I live in the state of Maryland; we are narrowing down down the universe of Roberts’ even more. Say I purchase a lot of stuff from Aircraft Spruce and Specialty Company that would only be used for a 1948 Ryan Navion. With this information, you can likely make an educated guess to uniquely identify me.

Now let’s add in my zip code (postal code) of 21060. You just identified me. This is where things start to get tricky (or interesting depending on your point of view.)

Robert — there are a bunch

Pilot — there still are a bunch

USA — fewer, but still a bunch

Date of Birth — narrowed it down, but still not enough info to identify me.
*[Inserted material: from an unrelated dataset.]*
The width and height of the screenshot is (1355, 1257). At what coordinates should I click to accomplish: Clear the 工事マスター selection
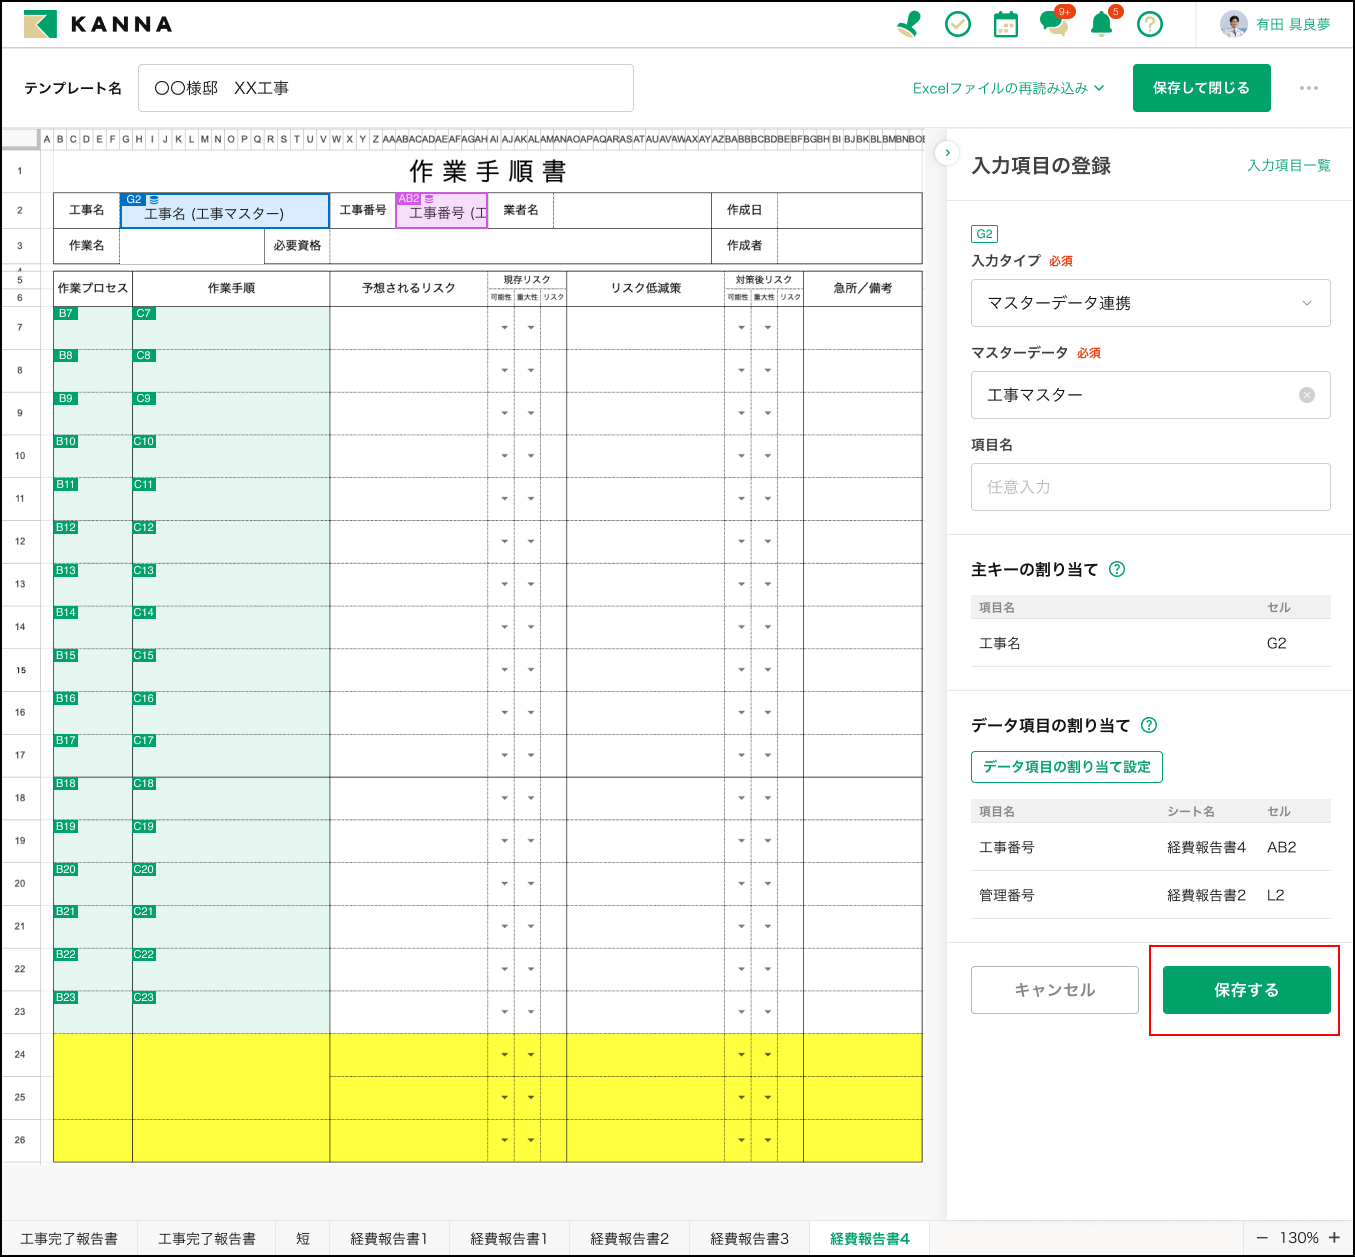[1306, 395]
State of Maryland — narrowing it down quite a bit, and most likely take an educated guess.

Zip code 21060 — nailed it, now you know who I am..

Now when we start thinking about masking data in the context of GDPR, we are also going to need to look at the type of business we are dealing with. If you are a bank, you may be able to mask down to zip code, this is because the vast majority of people in a zip code (postal code) have bank accounts.

But if you are a company like Aircraft Spruce and Specialty company (that gets a lot of my money) you should mask zip code and even go as far as masking the state. Why, because if you look at my purchase history from Aircraft Spruce, you would be able to determine the type of aircraft I own. And because my aircraft is pretty rare (I don’t know of any other 1948 Ryan Navions’ in the state of Maryland) it would be easy to determine who I am based on my purchase history.

Why would we mask data anyway? If you are using production to refresh lower environments; then you really need to start masking your data. This has as much to do with GDPR and your overall security profile; because guess what; when attacking a system only an amateur would go after your production system first. A hacker is coming for your DEV and TEST systems first, these environments are real noisy and it’s quite easy to hide in them for months on end. So if you are not masking your data in lower environments, then start doing it now. The other reason is under the “right to be forgotten.” It would be much easier to clean your production data of a person then to have to go through all of your lower environments to find all instances of a person to clean.